Abstract:Early diagnosis of lung cancer is a key intervention for the treatment of lung cancer computer aided diagnosis (CAD) can play a crucial role. However, most published CAD methods treat lung cancer diagnosis as a lung nodule classification problem, which does not reflect clinical practice, where clinicians diagnose a patient based on a set of images of nodules, instead of one specific nodule. Besides, the low interpretability of the output provided by these methods presents an important barrier for their adoption. In this article, we treat lung cancer diagnosis as a multiple instance learning (MIL) problem in order to better reflect the diagnosis process in the clinical setting and for the higher interpretability of the output.

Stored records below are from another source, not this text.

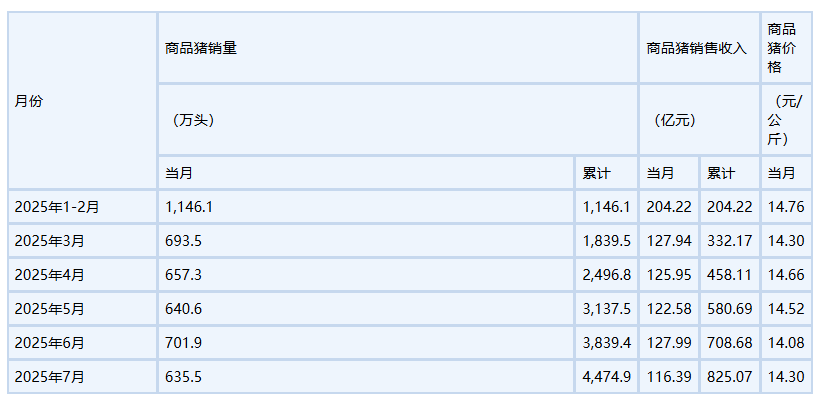The image size is (825, 399).
Task: Click the 2025年7月 row label
Action: (x=83, y=376)
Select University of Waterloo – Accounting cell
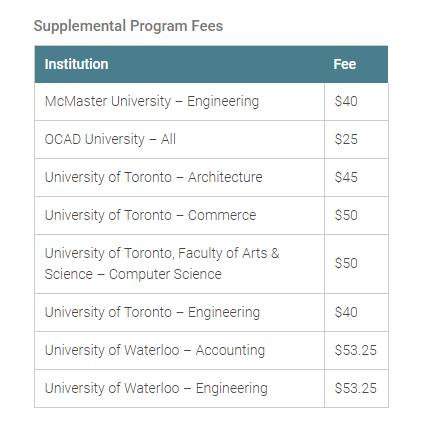The height and width of the screenshot is (426, 442). pos(179,350)
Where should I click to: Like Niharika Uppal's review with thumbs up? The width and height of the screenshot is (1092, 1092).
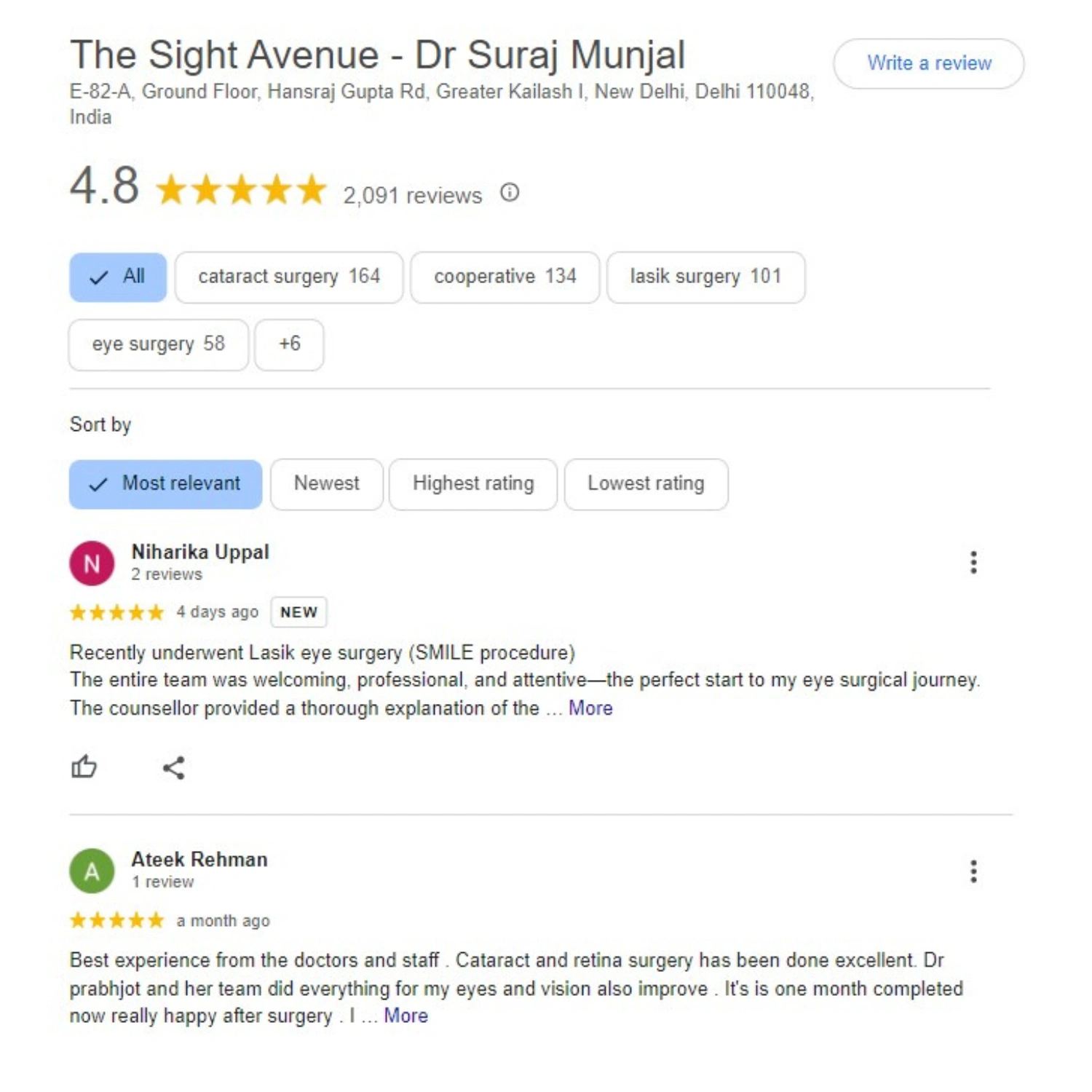[84, 767]
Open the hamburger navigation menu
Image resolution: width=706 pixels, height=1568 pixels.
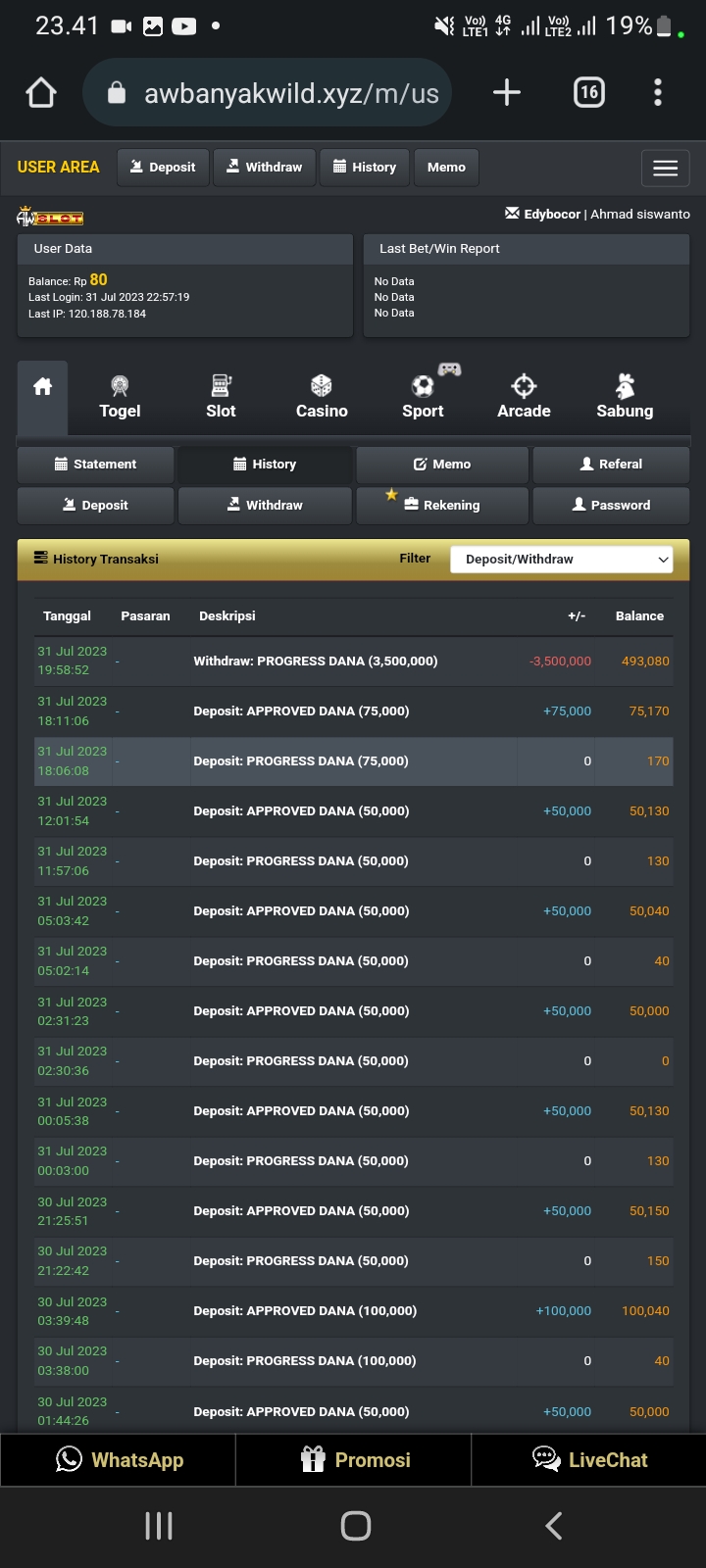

We chose radiomics as the source of input features and deep attention-based MIL as the classification algorithm.The attention mechanism provides higher interpretability by estimating the importance of each instance in the set for the final diagnosis.In order to improve the model's performance in a small imbalanced dataset, we introduce a new bag simulation method for MIL.The results show that our method can achieve a mean accuracy of 0.807 with a standard error of the mean (SEM) of 0.069, a recall of 0.870 (SEM 0.061), a positive predictive value of 0.928 (SEM 0.078), a negative predictive value of 0.591 (SEM 0.155) and an area under the curve (AUC) of 0.842 (SEM 0.074), outperforming other MIL methods.Additional experiments show that the proposed oversampling strategy significantly improves the model's performance. In addition, our experiments show that our method provides an indication of the importance of each nodule in determining the diagnosis, which combined with the well-defined radiomic features, make the results more interpretable and acceptable for doctors and patients.